W jego ocenie, gdybyśmy wcześniej zaczęto cykl podwyżek stóp, "to nie miałoby to praktycznie żadnego wpływu na inflację w ostatnich miesiącach". - Nie miałoby wpływu na skalę obecnych podwyżek stóp procentowych - dodał prezes NBP, zwracając uwagę na przykład Narodowego Banku Czech, który rozpoczął podnoszenie stóp procentowych w czerwcu 2021 roku. - I obecnie inflacja wynosi tam 12,7 procent, chociaż podjęli w czerwcu, a my w październiku - zauważył Adam Glapiński.
Kiedy szczyt podwyżek stóp procentowych i inflacji?
Kiedy będą możliwe obniżki stóp procentowych? - Dokładnie nie jestem w stanie powiedzieć, czy to jest koniec 2023, czy 2024, ale gdzieś tam nastąpi (taki) moment, a stopy mogą już się wcześniej zatrzymać, a może nie. Nie wiadomo - mówił Glapiński.
- Zależy co się będzie działo, jak inflacja się zatrzyma w przyszłym miesiącu, to już możemy stawać, ale wiadomo, że nie. To będzie jeszcze długi proces, niestety, bolesny - zaznaczył.
Jak podkreślił szef banku centralnego, "obecna wysokość stóp z punktu widzenia ostatnich 20 lat jest normalna". - Natomiast "nienormalna", dodatkowym prezentem był okres półtora roku, kiedy stopy procentowe były tak niskie, kiedy referencyjna stopa NBP wynosiła 0,10 procent - tłumaczył.
Szef banku centralnego poinformował w piątek, że NBP przewiduje, iż szczyt inflacji może mieć miejsce w czerwcu lub lipcu 2022 roku. - To nadal podtrzymuję, jeśli się nie zmienią inne okoliczności, że nagle strzelą znów ceny gazu, ropy, żywności lub czegoś innego - zaznaczył.
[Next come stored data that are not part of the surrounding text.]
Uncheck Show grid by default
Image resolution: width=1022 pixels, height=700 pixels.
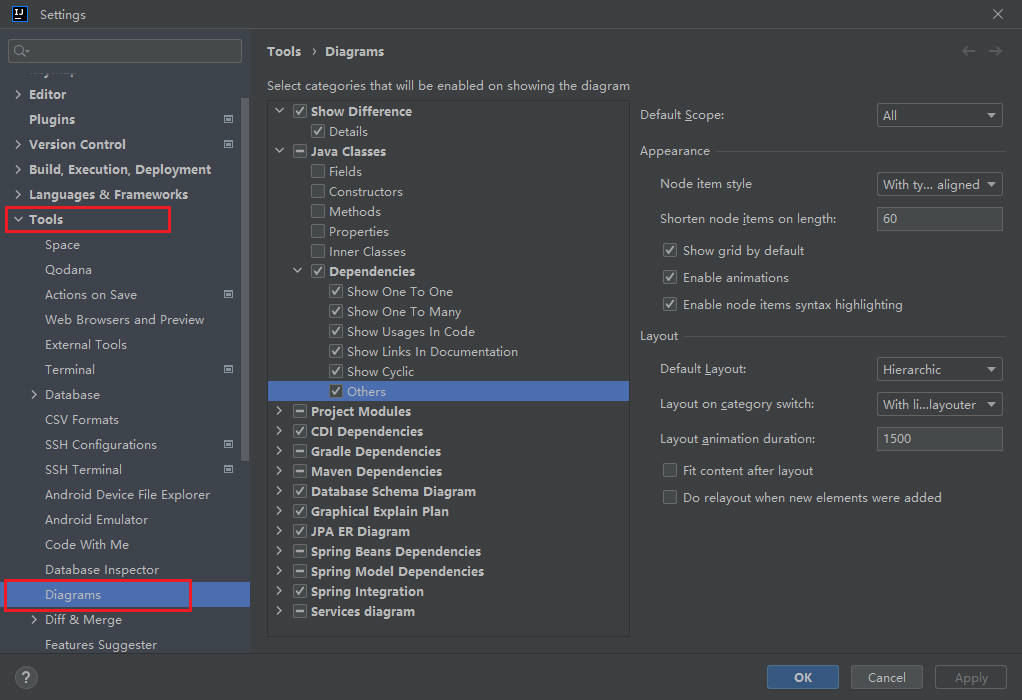coord(670,250)
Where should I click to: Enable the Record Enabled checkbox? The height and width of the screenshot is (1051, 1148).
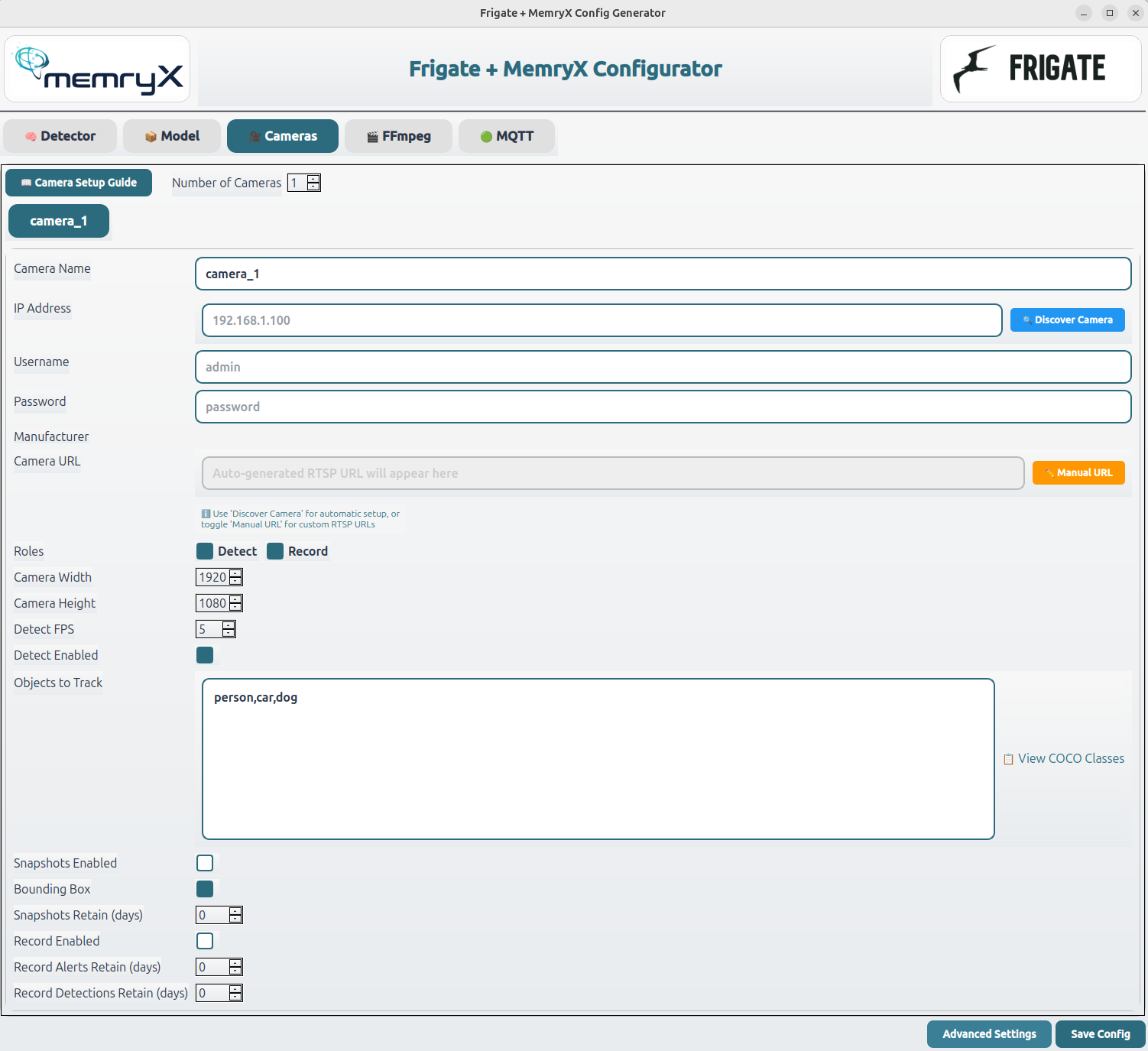coord(205,941)
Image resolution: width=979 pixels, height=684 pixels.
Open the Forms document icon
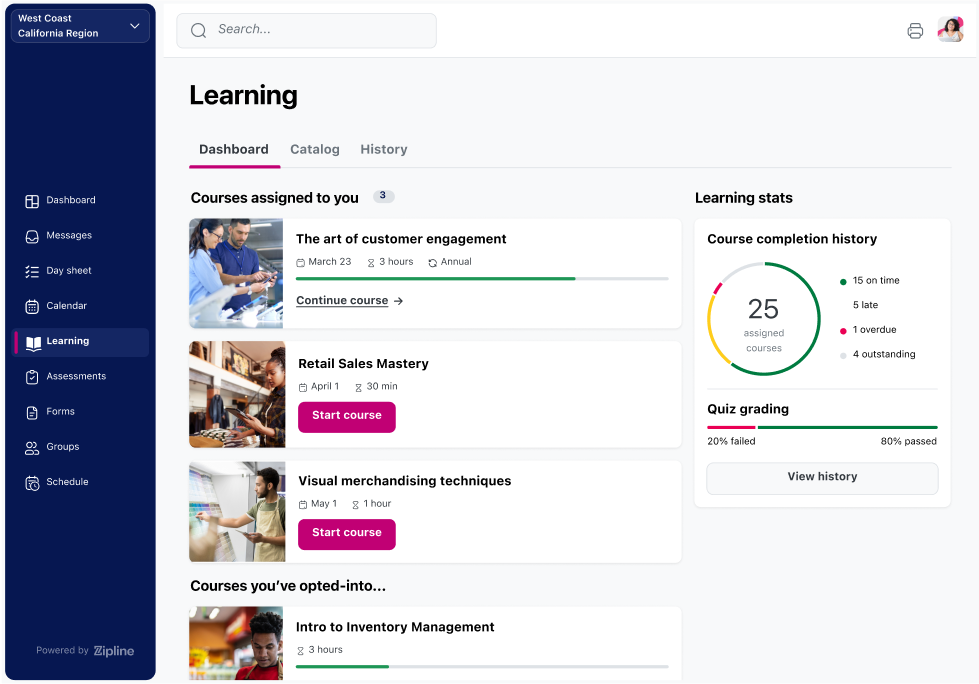coord(32,412)
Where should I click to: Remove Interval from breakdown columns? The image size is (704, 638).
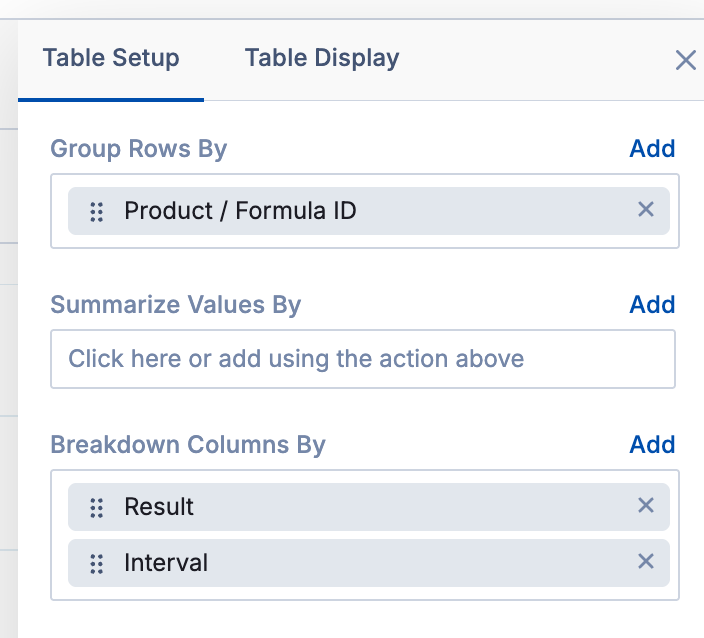coord(646,562)
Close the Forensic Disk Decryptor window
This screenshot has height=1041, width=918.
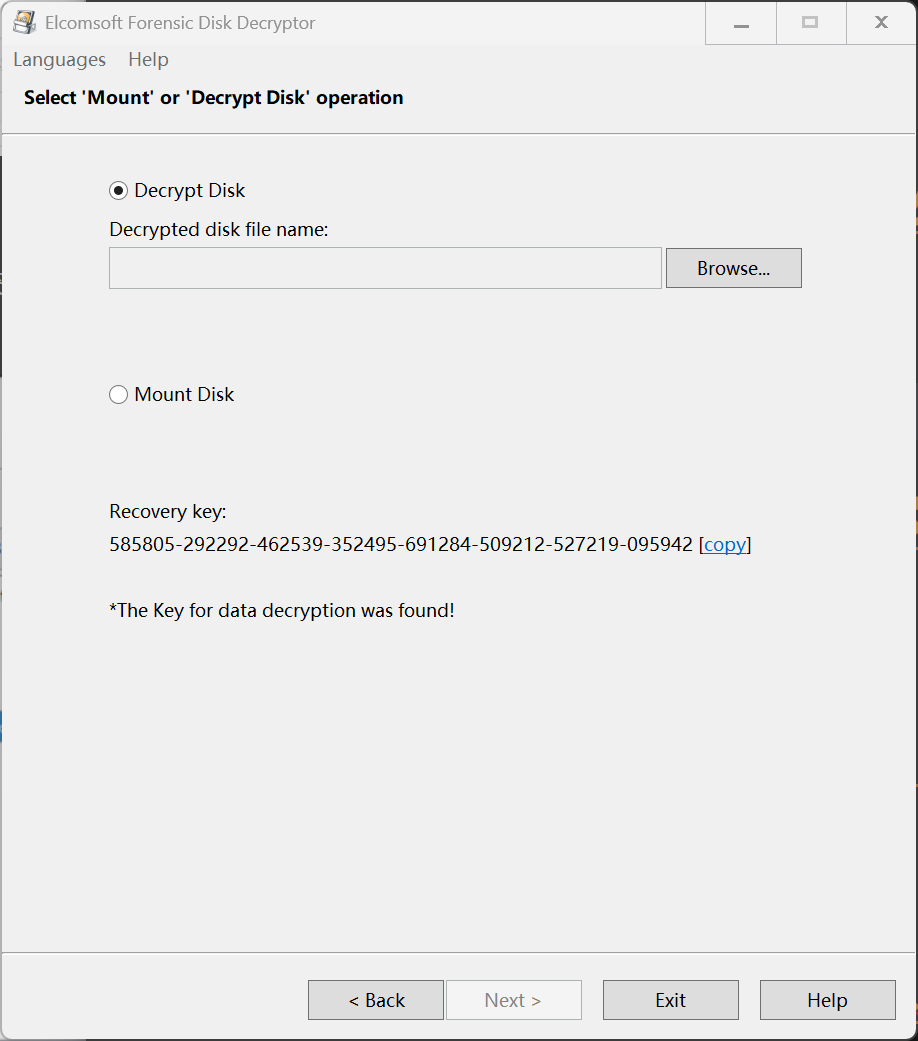pos(881,23)
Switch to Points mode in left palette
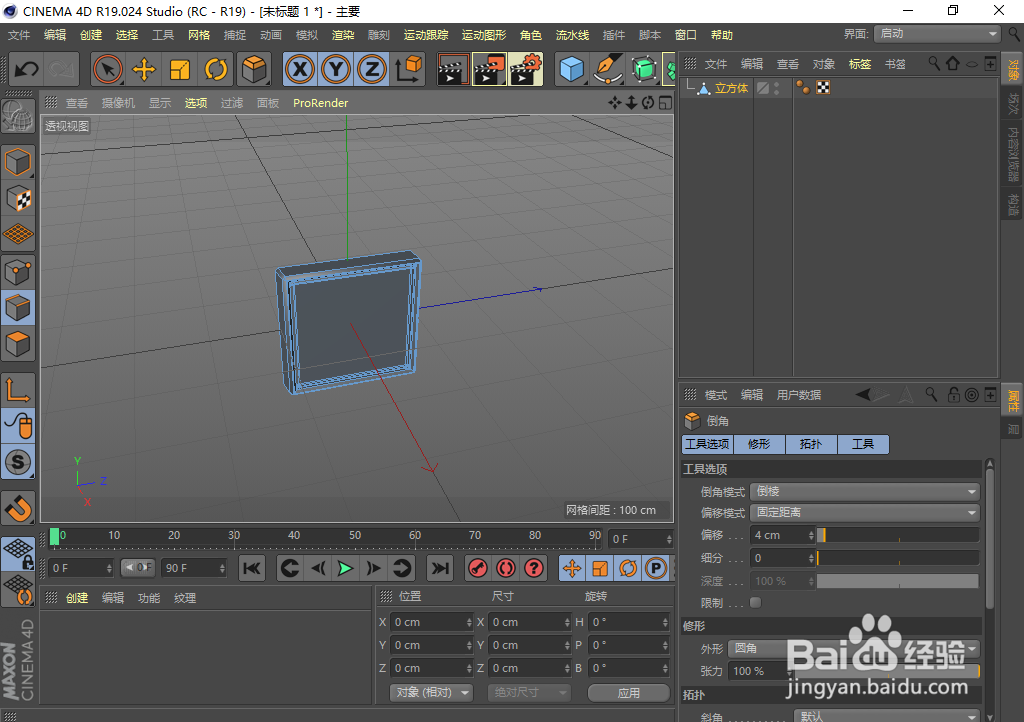Viewport: 1024px width, 722px height. 16,271

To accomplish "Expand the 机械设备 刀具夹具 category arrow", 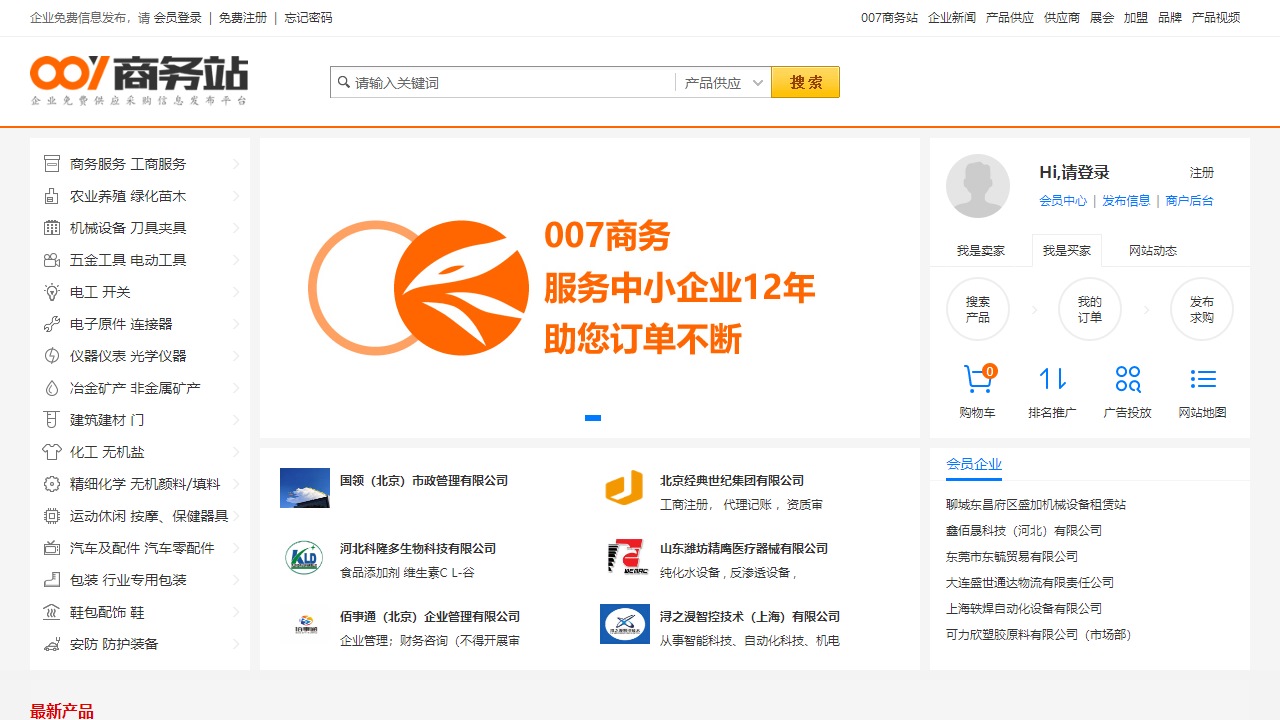I will coord(236,228).
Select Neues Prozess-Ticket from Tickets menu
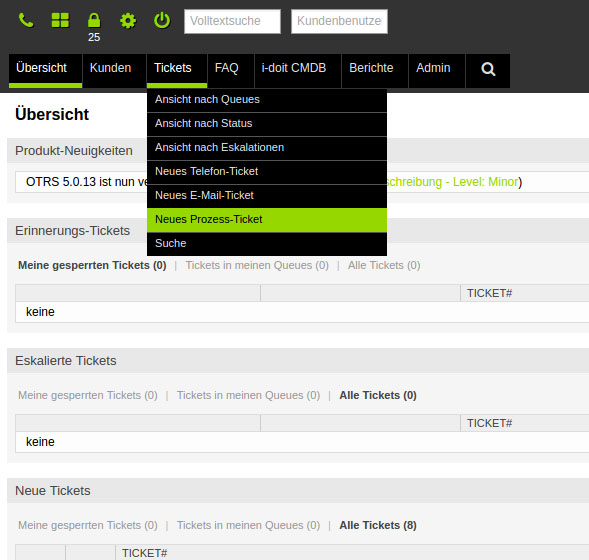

Jak powiedział, inflacja w 2023 roku zależy od tego, czy nadal będzie tzw. tarcza antyinflacyjna i w jakim zakresie. - Jeśli rządowej tarczy antyinflacyjnej nie będzie, to oczywiście inflacja pójdzie w górę, jeżeli będzie tarcza, to nie - stwierdził Glapiński.
Wzrost gospodarczy
Prezes NBP przekazał, że "mimo dolegliwej inflacji i napiętej sytuacji geopolitycznej koniunktura w Polsce jest bardzo dobra". - W pierwszym kwartale wzrost PKB (produkt krajowy brutto - red.) przyspieszył prawdopodobnie do 8 procent. Mamy przy tym bardzo dobrą sytuację na rynku pracy, praktycznie nie mamy bezrobocia, co jest niezwykłym osiągnieciem - powiedział Glapiński.
Dodał, że w innych krajach europejskich nie ma tak dobrych wyników gospodarczych.
- Przekroczyliśmy poziom zatrudnienia sprzed pandemii, w dwucyfrowym tempie rosną wynagrodzenia. Utrzymanie wysokiego wzrostu przy rekordowy niskim bezrobociu w sytuacji, gdy przy naszej wschodniej granicy trwa wojna - największa od II wojny światowej - świadczy o ogromnej sile gospodarki i o ogromnej motywacji Polaków - stwierdził prezes NBP.